Physical characteristics
- • location: near Five Points
- • coordinates: 42°30′31″N 117°17′44″W﻿ / ﻿42.50861°N 117.29556°W
- • elevation: 5,000 ft (1,500 m)
- Mouth: Crooked Creek
- • location: near Burns Junction
- • coordinates: 42°47′42″N 117°44′47″W﻿ / ﻿42.79500°N 117.74639°W
- • elevation: 3,570 ft (1,090 m)
- Length: 54 mi (87 km)
- Basin size: 299 sq mi (770 km^{2})

= Dry Creek (Crooked Creek tributary) =

Dry Creek is a tributary, 54 mi long, of Crooked Creek in the U.S. state of Oregon. The creek, which is intermittent, begins in the desert near Five Points in Malheur County. It joins Crooked Creek east of Burns Junction and about 7 mi south of the larger stream's confluence with the Owyhee River. Dry Creek drains a basin of about 299 mi2.

Forming northeast of Five Points, Dry Creek flows north, then west, across Squaw Flat in southern Malheur County near the border with the U.S. state of Nevada. Near Garlow Butte, Coyote Creek enters from the left, and near Caviatta Ridge, Peacock Creek enters from the left. West of Caviatta Ridge, the creek turns north and receives Corbin Creek from the right. Dry Creek flows through Blevins Reservoir and then Rockhouse Reservoir before turning west again and receiving Indian Fort Creek from the right. Turning north, it joins Crooked Creek just south of U.S. Route 95 about halfway between Burns Junction and Rome.

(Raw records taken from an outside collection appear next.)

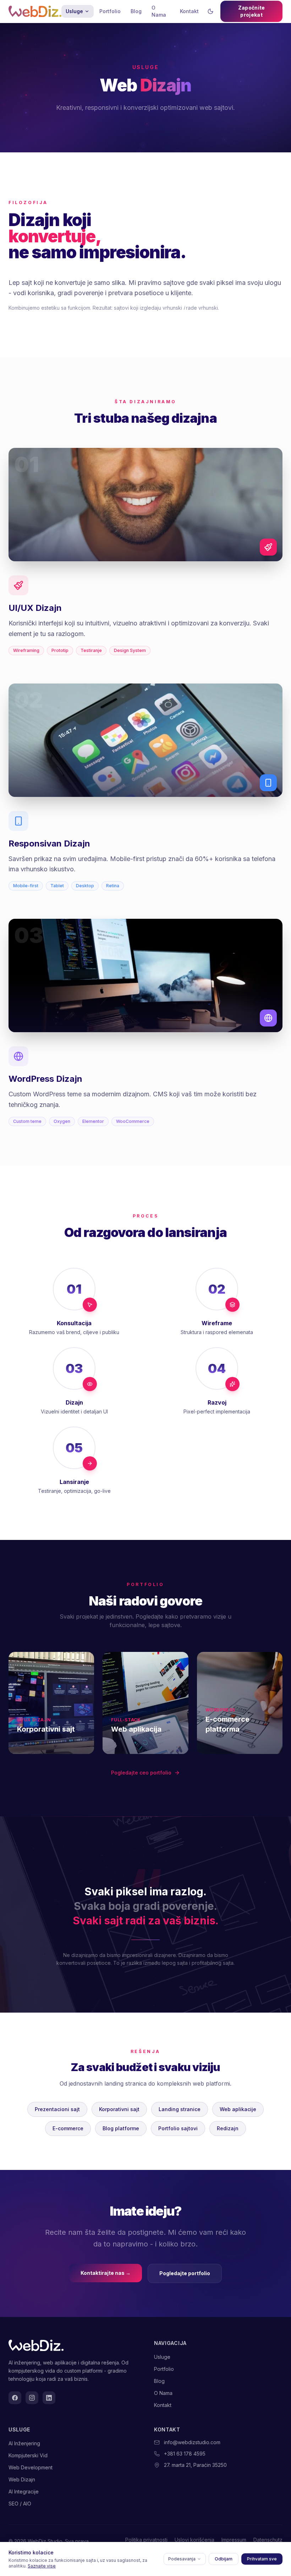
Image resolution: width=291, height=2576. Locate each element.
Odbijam (223, 2558)
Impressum (233, 2540)
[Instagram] (32, 2397)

Coyote Creek, which has an undefined basin, is about 6 mi long. Peacock Creek is about 11 mi long and drains a basin of about 41 mi2. Corbin Creek is about 15 mi long; its basin covers roughly 38 mi2. Indian Fort Creek, which flows through Scott Reservoir, is about 24 mi long, and it drains a watershed of about 47 mi2.